The ability to disable or restrict a deployed agent quickly also matters more than it might seem. Knowing you can pull an agent out of service without unravelling complex dependencies is a practical incident response capability that should be confirmed before deployment, not discovered during one.
On the governance side, Microsoft Agent 365 becomes generally available on 1 May. It is the centralised control plane for agent oversight, covering visibility into agent usage and behaviour, policy enforcement, access and identity controls to reduce privilege escalation risk (ASI03), data security controls to detect sensitive data exposure (ASI09), and threat protection to surface prompt injection (ASI01), tool misuse (ASI02), and compromised agents (ASI10).
The Questions to Ask Before You Deploy
What permissions does each agent actually need? Least privilege applies to agents in exactly the same way it applies to service accounts. Permissions granted for convenience become a liability when agent behaviour drifts or an agent is compromised.
How is the agent's identity established and governed? Microsoft Entra Agent ID is designed to give agents a consistent, governable identity, but it needs to be in scope for your identity governance processes rather than treated as an automatic safety net.

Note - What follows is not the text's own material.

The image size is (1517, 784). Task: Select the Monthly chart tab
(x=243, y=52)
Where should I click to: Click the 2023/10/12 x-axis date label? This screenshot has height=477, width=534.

What does the agent store across sessions, and who can influence it? Persistent memory introduces a layer that can be corrupted or manipulated to skew future reasoning. Know what your agent retains, where it is stored, and what inputs can affect it.
Can you observe what the agent is doing in production? Audit logs and usage visibility are not optional for systems acting autonomously on real data. If you cannot see what an agent did and why, you cannot govern it effectively, and you cannot investigate when something goes wrong.
What is your response plan when an agent behaves unexpectedly? The ability to disable quickly, investigate what happened, and contain impact should be part of your deployment checklist. Treat it the same way you would treat incident response planning for any other privileged system.
The Underlying Principle Has Not Changed
The OWASP Top 10 for Agentic Applications is a solid framework, and Microsoft's mapping of it to Copilot Studio and Agent 365 is practically useful for organisations building on that platform. But the point that matters most applies universally: organisations that treat agents as privileged applications, with clear identities, scoped permissions, continuous oversight, and lifecycle governance, are better positioned to manage risk as agentic AI scales.
The technology is new. The security principles are not. Establish governance before agents are embedded in your workflows, because retrofitting controls after the fact is significantly harder than building them in from the start.
Reference: Addressing the OWASP Top 10 Risks in Agentic AI with Microsoft Copilot Studio, Microsoft Security Blog, 30 March 2026.